1984 Lord Carrington of Britain succeeds Joseph Luns as NATO secretary-general.
1987 Pope John Paul II receives Austrian President Kurt Waldheim.
1988 Death: American-born Mildred Gillars, better known during WW2 as Axis Sally for her Nazi propaganda broadcasts, in Columbus, Ohio, at age 87. Note: Gillars had served 12 years in prison for treason.
1990 African National Congress leader Nelson Mandela meets with President George HW Bush at the White House.
1990 In the sub-Antarctic, 7,000 King Penguins commit mass-suicide on uninhabited Macquaine Island. No one knows why.
1990 Curzan vs. Missouri: The US Supreme Court upholds (5-4) the right of an individual, whose wishes are clearly made, to refuse life-sustaining medical treatment; the so-called 'right to die' case.
1991 Driven by nationalist ardor and economic arguments, the Yugoslav republics of Slovenia and Croatia declare independence. The declaration is poorly received by Serbian leaders in Belgrade and a bitter civil war will soon begin. The war will spread throughout the former Yugoslavia and continue until 1995, when a fragile peace agreement will finally be reached.

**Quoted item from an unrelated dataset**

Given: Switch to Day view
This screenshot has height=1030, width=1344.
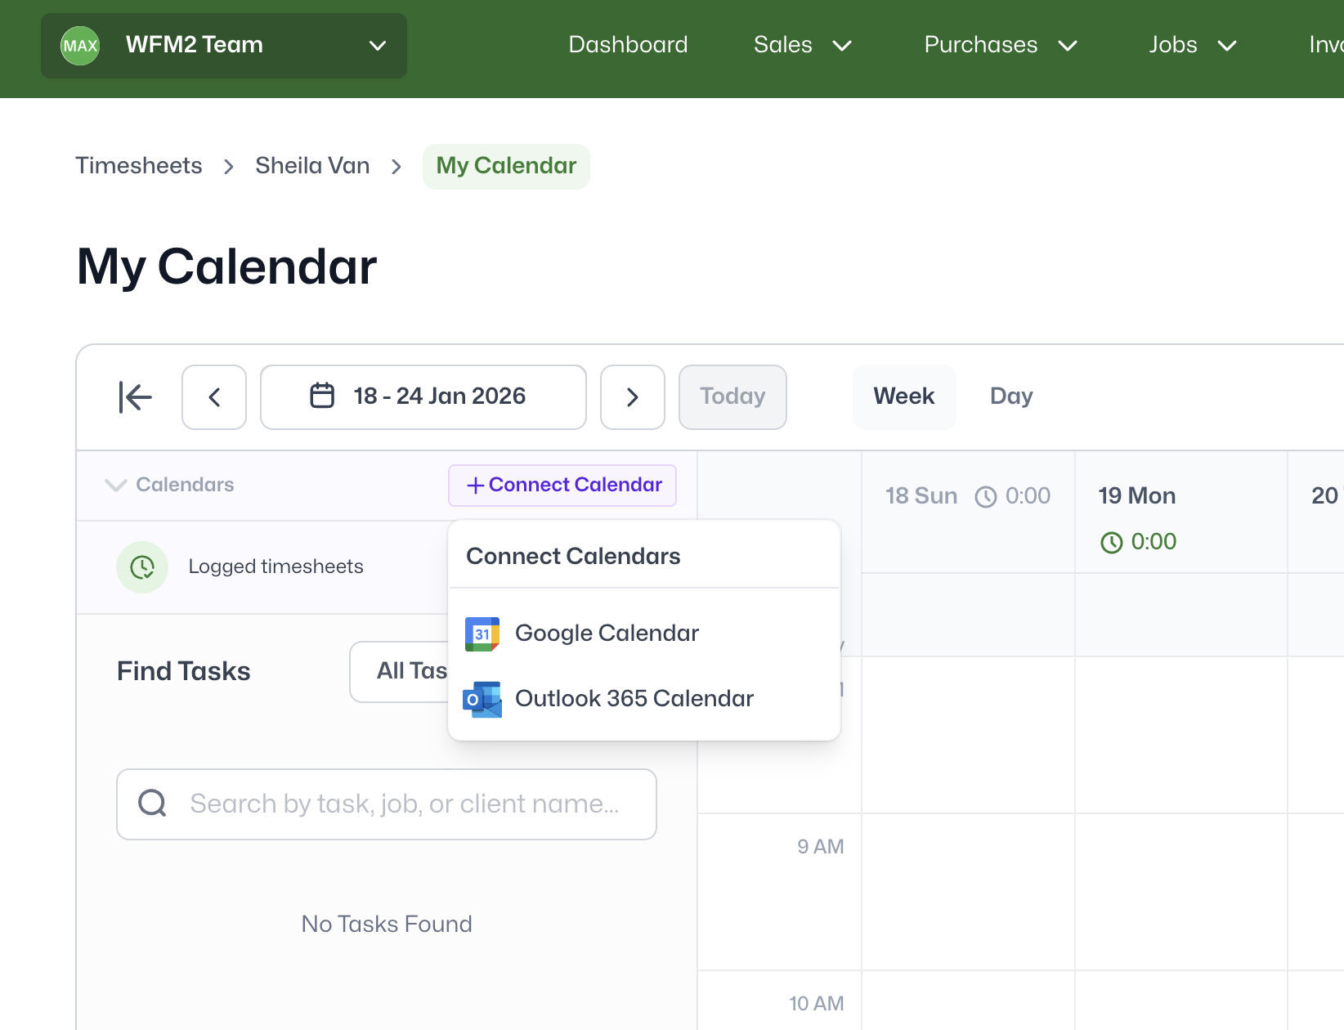Looking at the screenshot, I should coord(1010,396).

1991 The last Soviet troops stationed in Czechoslovakia leave the country, 23 years after the Warsaw Pact invasion.
1993 Canada elects Kim Campbell, its first woman prime minister. Canada's 19th prime minister, Campbell will govern until 25 October 1993, at which time the Progressive-Conservative party will be royally defeated.

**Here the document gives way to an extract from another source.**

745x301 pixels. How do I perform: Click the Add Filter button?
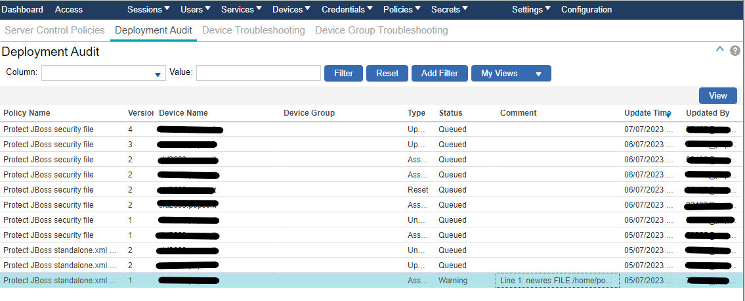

1995 Death: Warren Burger, 15th chief justice of the United States, in Washington of congestive heart failure at the age of 87.
1996 A bomb blast tears through a Saudi Arabian military complex housing foreigners, killing 19 Americans.
1998 The US Supreme Court rejects a 1997 line-item veto law as unconstitutional, and rules that HIV-infected people are protected by the Americans With Disabilities Act.
1999 During a news conference, President Bill Clinton asks the people of Serbia to decide if Slobodan Milosevic is fit to remain president of Yugoslavia.